◆ PASSAGE PROVIDED
__________
Patents of Note is a regular series of articles touching on patents that are of interest to the general public.

Recently, a research team from the University of Illinois announced a major breakthrough in the field of crop science. Their research, published in the well-respected academic journal 'Science', detailed their efforts to fix a problem that has bedevilled many crop plants (including such staples as wheat, rice and soybeans) since they were first bred and cultivated by man.

The problem starts with photosynthesis, which occurs in small subcomponents of plant cells known as chloroplasts. Photosynthesis takes in carbon dioxide and water from the environment and uses light to combine the molecules into simple sugars. In the process, the plant gives off the oxygen that we all need to breathe and makes the food that we all eventually eat (some in the form of meat from animals which eat plants).

In some cases, however, this process can go wrong. Specifically, the enzyme complex which performs one of the prime steps of photosynthesis (which is charmingly acronymed as RuBisCO) will occasionally take in oxygen instead of carbon dioxide. This phenomenon, known as photorespiration, effectively reverses the photosynthetic process – using up energy that could be capturing carbon dioxide and creating sugars. RuBisCO does this about 25% of the time under normal conditions, but gets progressively less selective with increasing temperatures and lower carbon dioxide-to-oxygen ratios.

There is still some scholarly debate as to the function, if any, of this low selectivity. Photorespiration has, for instance, been suggested to be advantageous in conditions where soil nitrates are limited. Regardless, in the context of the farmer's field, some of the most important crop plants known to man effectively spin their wheels when they could instead be doing useful photosynthetic work. In a warming world facing increasing shortages of arable land, it is no stretch to say that photorespiration is now a major limiting factor in food production.
__________
◆ EXERCISE TASKS
1. Return the portion of the article on photorespiration from "Recently, a research" up to and including "which eat plants).", copied word for word.
2. Take the article on photorespiration further, beginning after its final sentence.
The material that comes next was drawn from a separate source.

[Stored records]
__________
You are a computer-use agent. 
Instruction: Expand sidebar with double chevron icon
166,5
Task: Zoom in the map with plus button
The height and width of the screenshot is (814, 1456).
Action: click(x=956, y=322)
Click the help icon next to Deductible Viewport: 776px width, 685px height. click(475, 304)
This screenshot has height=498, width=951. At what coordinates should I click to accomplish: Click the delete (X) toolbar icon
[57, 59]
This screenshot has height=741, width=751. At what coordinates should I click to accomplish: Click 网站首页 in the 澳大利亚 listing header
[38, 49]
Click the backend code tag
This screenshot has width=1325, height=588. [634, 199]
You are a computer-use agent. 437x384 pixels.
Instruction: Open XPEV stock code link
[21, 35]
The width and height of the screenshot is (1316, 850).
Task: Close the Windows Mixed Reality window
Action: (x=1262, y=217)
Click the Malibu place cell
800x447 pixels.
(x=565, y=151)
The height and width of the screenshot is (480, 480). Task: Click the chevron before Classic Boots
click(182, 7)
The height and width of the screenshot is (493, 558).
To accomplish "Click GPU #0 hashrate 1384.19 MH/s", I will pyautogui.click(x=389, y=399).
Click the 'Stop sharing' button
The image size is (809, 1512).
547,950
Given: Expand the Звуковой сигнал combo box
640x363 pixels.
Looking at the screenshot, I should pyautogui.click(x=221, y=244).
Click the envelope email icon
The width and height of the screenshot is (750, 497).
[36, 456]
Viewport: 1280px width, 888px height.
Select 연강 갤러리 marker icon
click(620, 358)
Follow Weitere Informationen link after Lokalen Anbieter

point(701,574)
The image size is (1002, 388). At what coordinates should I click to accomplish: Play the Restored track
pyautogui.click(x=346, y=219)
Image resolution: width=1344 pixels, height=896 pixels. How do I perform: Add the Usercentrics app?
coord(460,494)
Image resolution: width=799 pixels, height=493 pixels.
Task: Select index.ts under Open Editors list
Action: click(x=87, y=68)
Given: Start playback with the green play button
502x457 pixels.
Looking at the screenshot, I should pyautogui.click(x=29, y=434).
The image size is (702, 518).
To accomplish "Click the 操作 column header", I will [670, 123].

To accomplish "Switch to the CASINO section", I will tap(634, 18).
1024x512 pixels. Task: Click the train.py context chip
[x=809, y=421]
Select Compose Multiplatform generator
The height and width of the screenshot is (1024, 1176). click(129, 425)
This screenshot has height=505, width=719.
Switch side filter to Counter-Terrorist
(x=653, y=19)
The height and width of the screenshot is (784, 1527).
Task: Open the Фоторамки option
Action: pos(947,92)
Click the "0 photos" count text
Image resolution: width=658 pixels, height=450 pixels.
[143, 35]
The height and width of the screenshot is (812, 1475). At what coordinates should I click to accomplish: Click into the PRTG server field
__________
◆ PER-TASK OUTPUTS
1.
Recently, a research team from the University of Illinois announced a major breakthrough in the field of crop science. Their research, published in the well-respected academic journal 'Science', detailed their efforts to fix a problem that has bedevilled many crop plants (including such staples as wheat, rice and soybeans) since they were first bred and cultivated by man.

The problem starts with photosynthesis, which occurs in small subcomponents of plant cells known as chloroplasts. Photosynthesis takes in carbon dioxide and water from the environment and uses light to combine the molecules into simple sugars. In the process, the plant gives off the oxygen that we all need to breathe and makes the food that we all eventually eat (some in the form of meat from animals which eat plants).

2.
What the researchers did to solve things involved editing a plant of the type that suffers inordinately from this problem with new genes designed to redirect the enzymatic pathways of photosynthesis away from photorespiration and towards productive use of RuBisCO. This yielded an astounding 40% increase in biomass production under ideal conditions, and may well be the key to unlocking similar increases in productivity in the field.

This brings us to the subject of this article: PCT patent application WO 2018/165259. This patent application, along with a corresponding US complete patent application, stems from a founding US provisional patent application filed in March 2017. The applicant (in this case the US government, as represented by the Secretary of Agriculture) also filed a corresponding plant patent in the US, which is a peculiarity of that system that merits further discussion at some other point. The PCT application, like all PCT applications, will not result directly in a patent. Instead, it is going through a non-binding examination over the course of 18 months before ending up in so-called national-phase applications in the various countries and jurisdictions of the world. This invention accordingly has a long way to go before the applicant sees any protectible rights.

One may object at this point that such a momentous discovery should not be limited to benefiting a single party, even (or perhaps especially) if that party is an arm of the government of the largest economy in the world. This is a worthy discussion, and raises the subject of compulsory licences and similar measures whose existence in national legislation is probably not as widely known as it could be. However; in this case such a discussion is almost superfluous in the face of the long timelines that Genetically Modified Organisms (which is what any resulting plants having these genes would be) face in getting to the farm.

As it stands, current GMO legislation in South Africa (which is considered liberal by world standards) means that any GMO crop will effectively need to spend years in field trials before it can be sold. The result, so far, has been a scant trickle of new GMO crops getting registered each year. Nearly all of the recent registrations are for maize, cotton or soybean with 'stacked' traits – simple remixes which combine well-known genes dating back to the 1990s. These genes, in turn, are almost universally for insect resistance or herbicide tolerance, rather than increased yield. This is to some extent the intended result of a conservatively-designed system – to intentionally slow progress to a trickle rather than take the risk of producing new weeds.

Repeat this process across every country or jurisdiction of the world, and the result is that the US government would have at most a scant few years of patent protection available before its ground-breaking technology goes into the public domain. The most likely outcome of this patent story, then, is that well-intentioned and conservative-minded legislation will delay a desperately-needed revolution in food security for years to come.